The messaging around the Artsakh protests since late September has evolved in response to the ever-changing nature of the conflict. Initial efforts aimed to condemn the lack of action or even acknowledgement of the need for intervention from the international community, followed by requests for fairer reporting from Western media. Now that a peace deal has been signed, the protests are taking a more political and divisive turn around the circumstances of this deal, as Armenians consider what it means to have lost ancestral lands and who is involved in these decisions.
For Danica Harootian, a young American woman born to Filipino and Armenian parents, the war in Artsakh was a moment to take a more active role in her people’s struggle.
In the days leading up to her birthday on September 29, Danica was anxious. She had started to hear the chatter about another outbreak of fighting in Stepanakert, the capital of Artsakh. She was at her family home in California, initially unsure of the gravity of this news. After all, she knew flare-ups in this region were common.
Unlike Sanan, Danica’s integration into the Armenian community was not as seamless. Danica’s father’s side of the family had fled the Armenian genocide and come to America through Ellis Island, and she visited Armenia for the first time after she graduated college in 2016. Danica was in Armenia’s capital, Yerevan, when the Four-Day War broke out in the Nagorno-Karabakh region. She saw immediately how the war directly impacted everyone around her, particularly with Armenia’s mandatory draft.

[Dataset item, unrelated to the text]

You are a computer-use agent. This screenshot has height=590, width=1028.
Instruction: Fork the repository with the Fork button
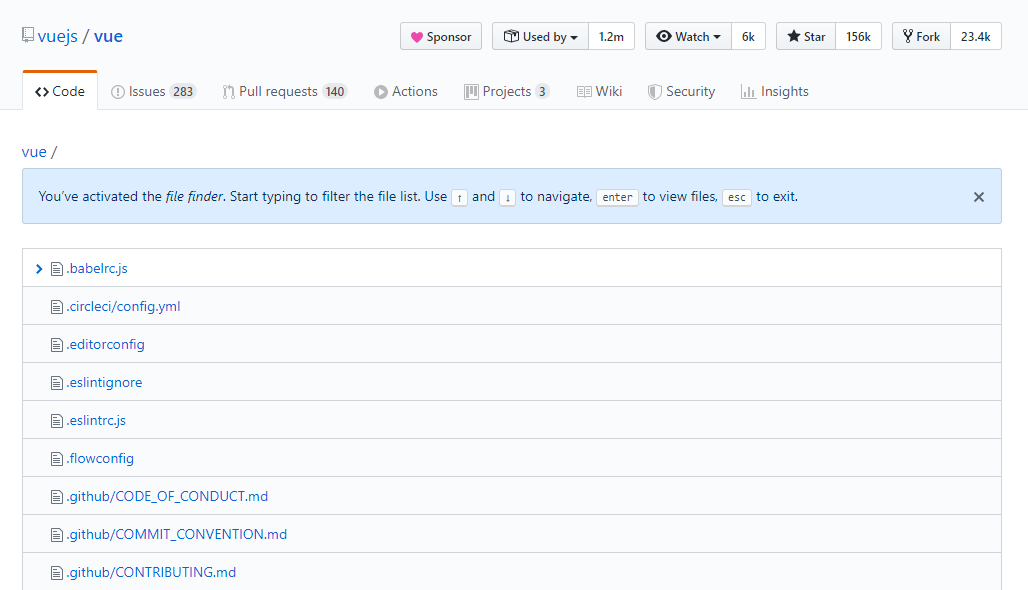click(x=921, y=37)
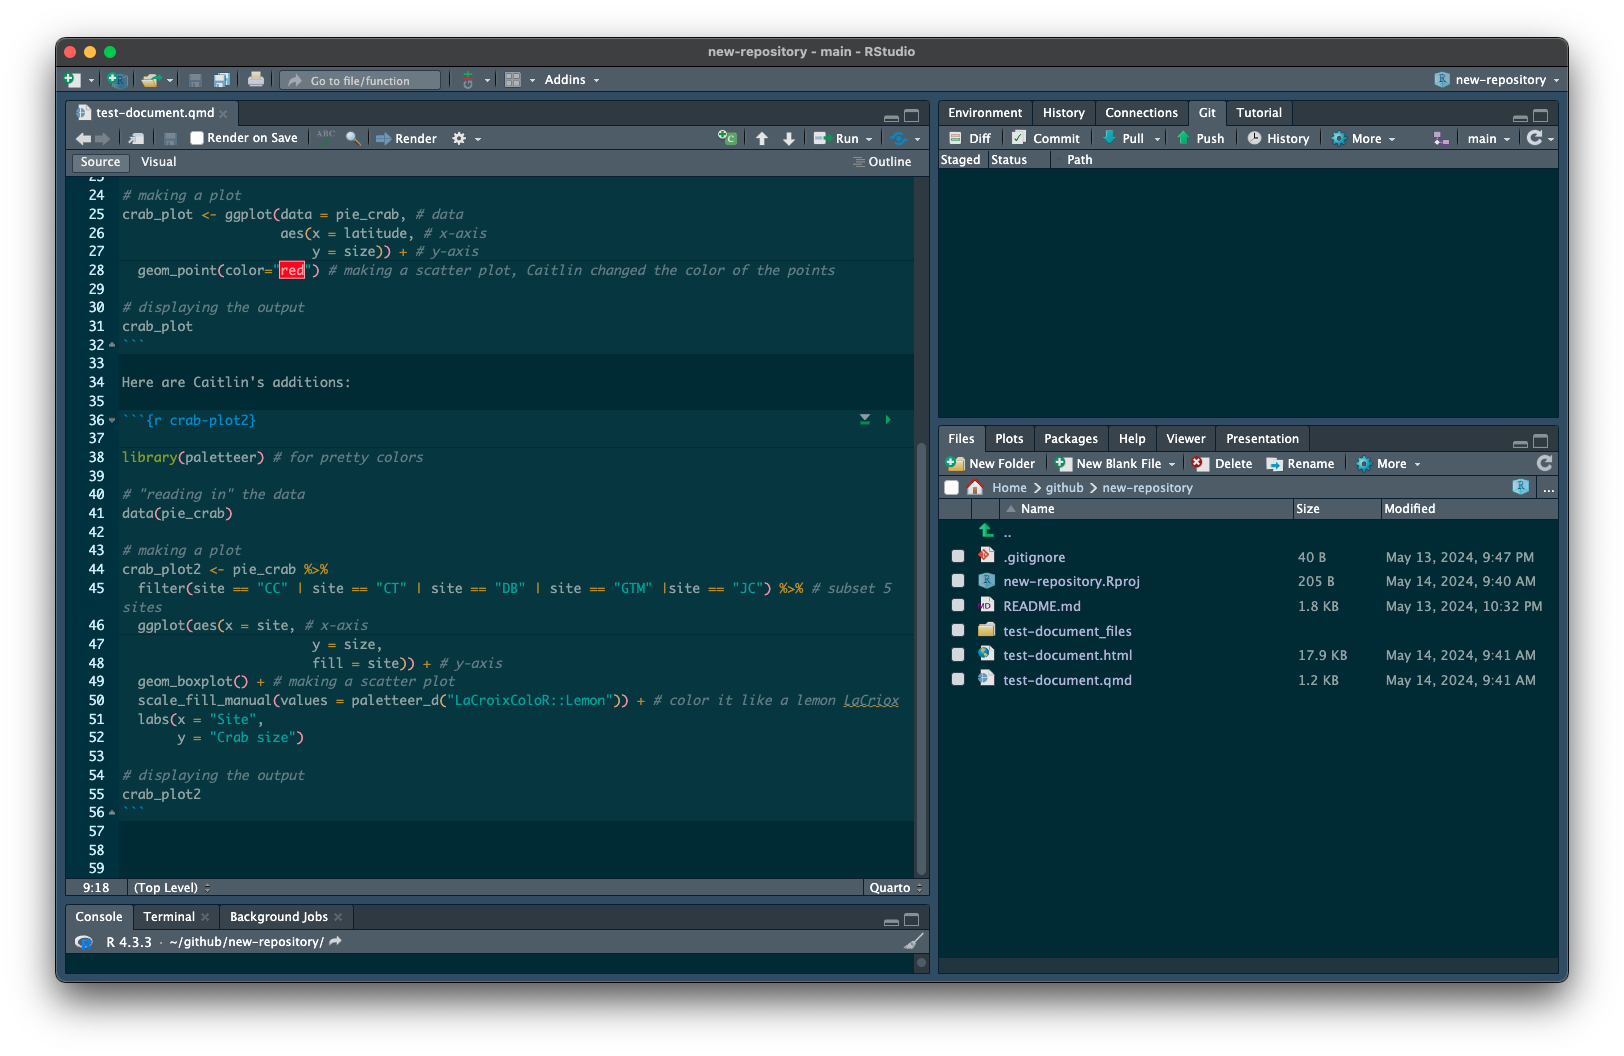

When Danica started seeing the numbers of soldiers being deployed from Armenia and the number of civilians being killed, she realized that this was turning into an all-out war. On September 29, her 27th birthday was quickly overshadowed by the dread of what this conflict would mean for her friends and family in Armenia and in the diaspora.
“Everyone either has a brother, boyfriend, or dad — someone who, if they aren’t fighting already, are at risk of being asked to,” she said. “And for the men, a lot of their identity is based around the pride in that [service] and wanting to defend Armenia.”
Since the conflict broke out, beyond attending protests and supporting community actions, Danica has used social media to work with other Armenia Fulbright alumni to write a letter to the U.S. State Department ahead of planned peace talks with Armenia and Azerbaijan, brokered by Secretary Pompeo. The widely circulated letter supporting Artsakh’s right to self-determination was published in Armenian media and received 225 signatures from scholars from 65 countries. Youth activism like this in the Armenian diaspora builds on the knowledge of previous generations of work that centers genocide recognition.
Sanan maintained that despite more political protests in Yerevan and Los Angeles that pushed back on the decision of the Armenian prime minister to cede lands to Azerbaijan in a Russia-brokered peace deal, her focus is on an independent and free Armenia. The political infighting only further clouds the potential reality of this ideal, liberated state.
“I think this new spark awoke something in my generation, especially in the younger ones,” Sanan said. …”Our parents’ generation lived under the Soviets … and saw the pogroms in Azerbaijan, but we had never seen that. We just read about it. We just learned about it. We just heard about it. To see it in real time, I think that changed the feeling.”